## TASK TO COMPLETE
An exact transcription of every record below is required, with the pictures left out.

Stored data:

=== Section Start ===

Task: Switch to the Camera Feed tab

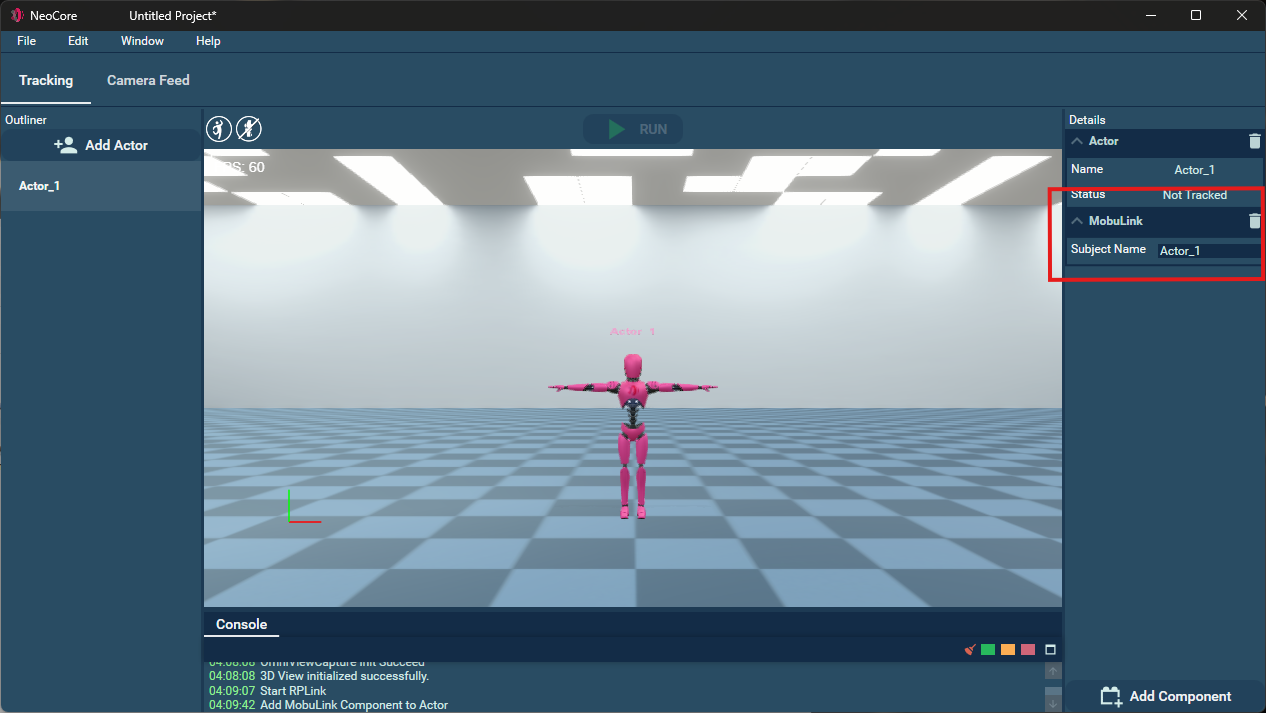Action: coord(148,80)
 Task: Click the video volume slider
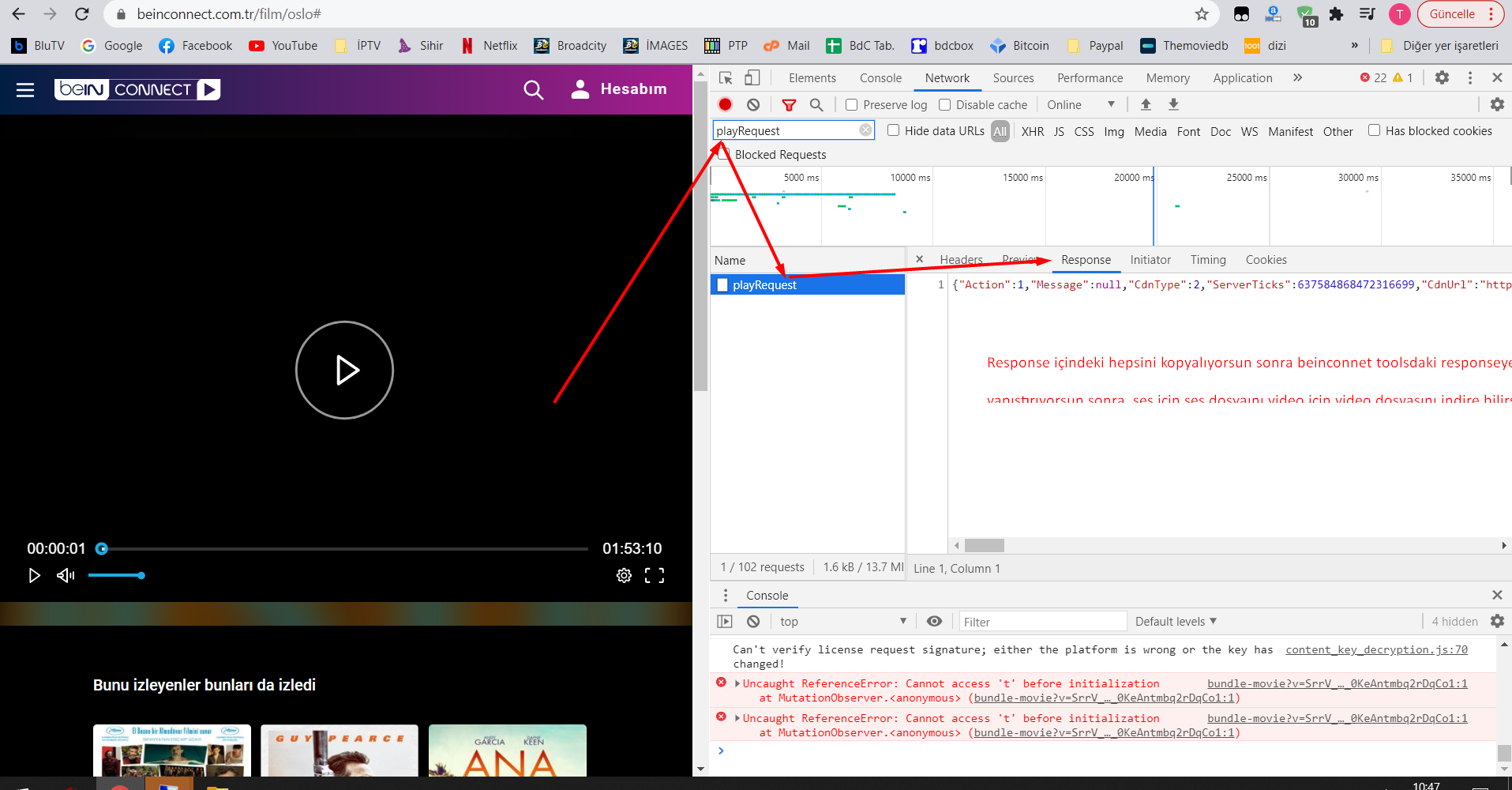click(x=115, y=576)
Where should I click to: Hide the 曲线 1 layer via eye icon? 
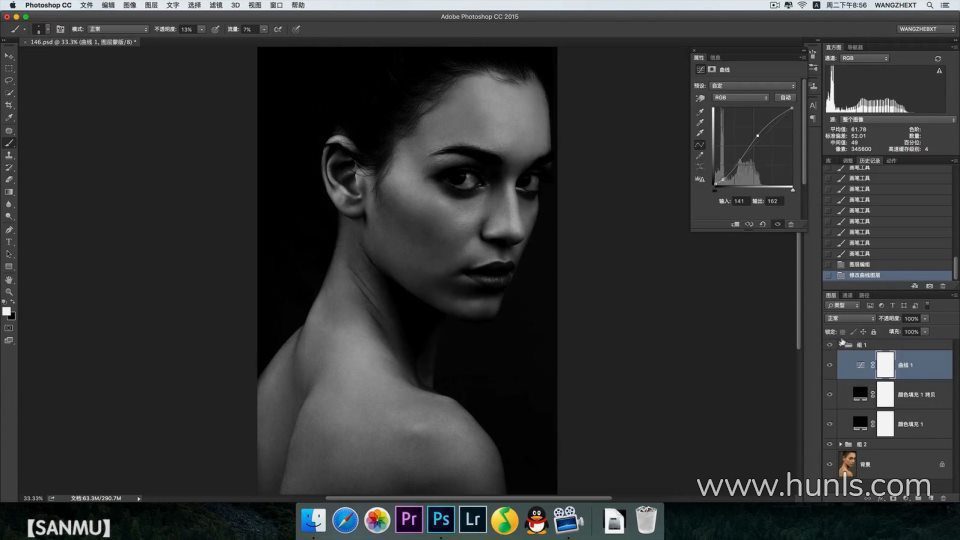(829, 366)
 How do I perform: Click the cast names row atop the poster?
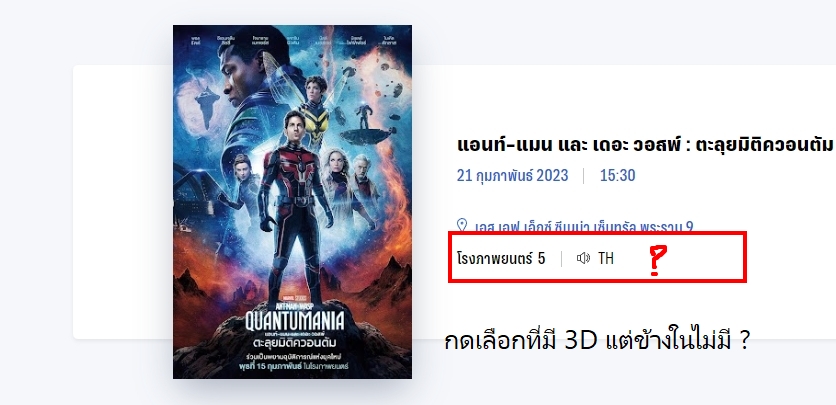tap(292, 39)
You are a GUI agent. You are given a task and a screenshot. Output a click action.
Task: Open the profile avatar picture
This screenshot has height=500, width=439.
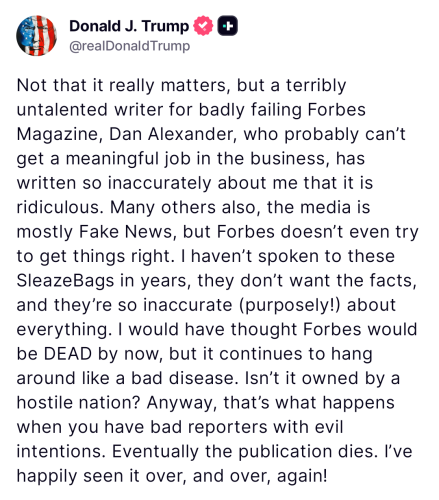[x=36, y=35]
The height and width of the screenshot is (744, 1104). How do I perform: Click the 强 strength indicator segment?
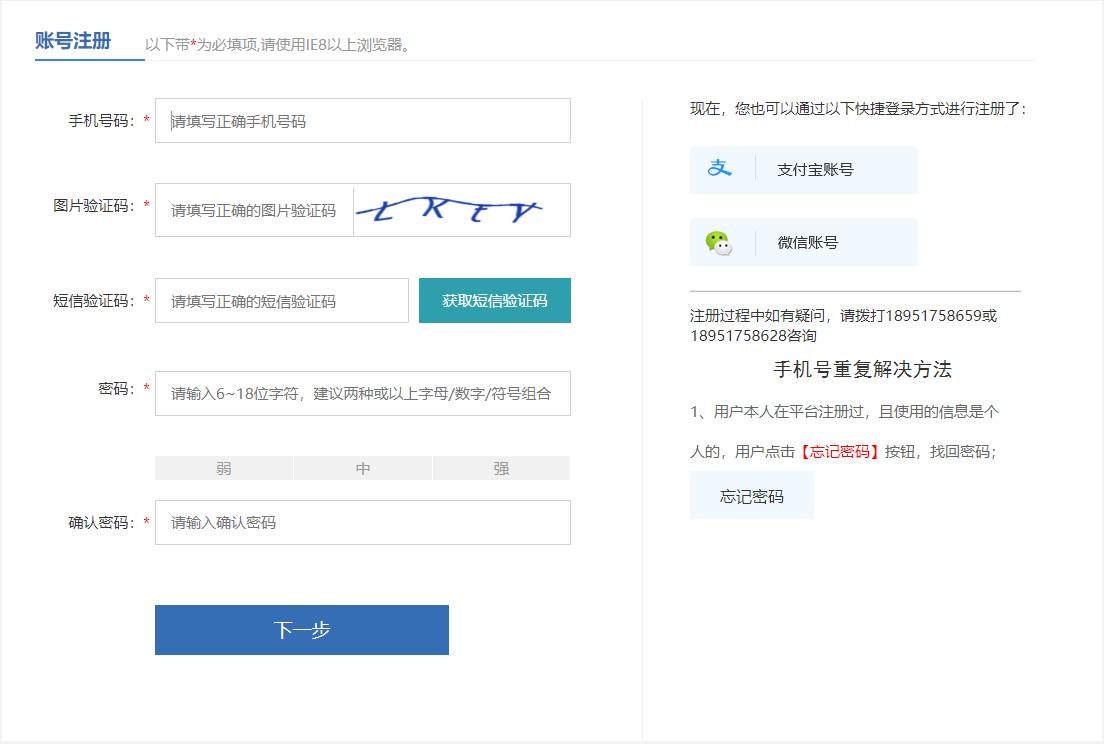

=== Section End ===

## TASK ANSWER
Task: Switch to the Camera Feed tab

Action: coord(148,80)
 Task: Click the video volume slider
click(x=115, y=576)
Where should I click to: Hide the 曲线 1 layer via eye icon? 
(829, 366)
 How do I perform: Click the cast names row atop the poster?
tap(292, 39)
You are a GUI agent. You are given a task and a screenshot. Output a click action.
Task: Open the profile avatar picture
This screenshot has height=500, width=439.
[x=36, y=35]
The height and width of the screenshot is (744, 1104). How do I perform: Click the 强 strength indicator segment?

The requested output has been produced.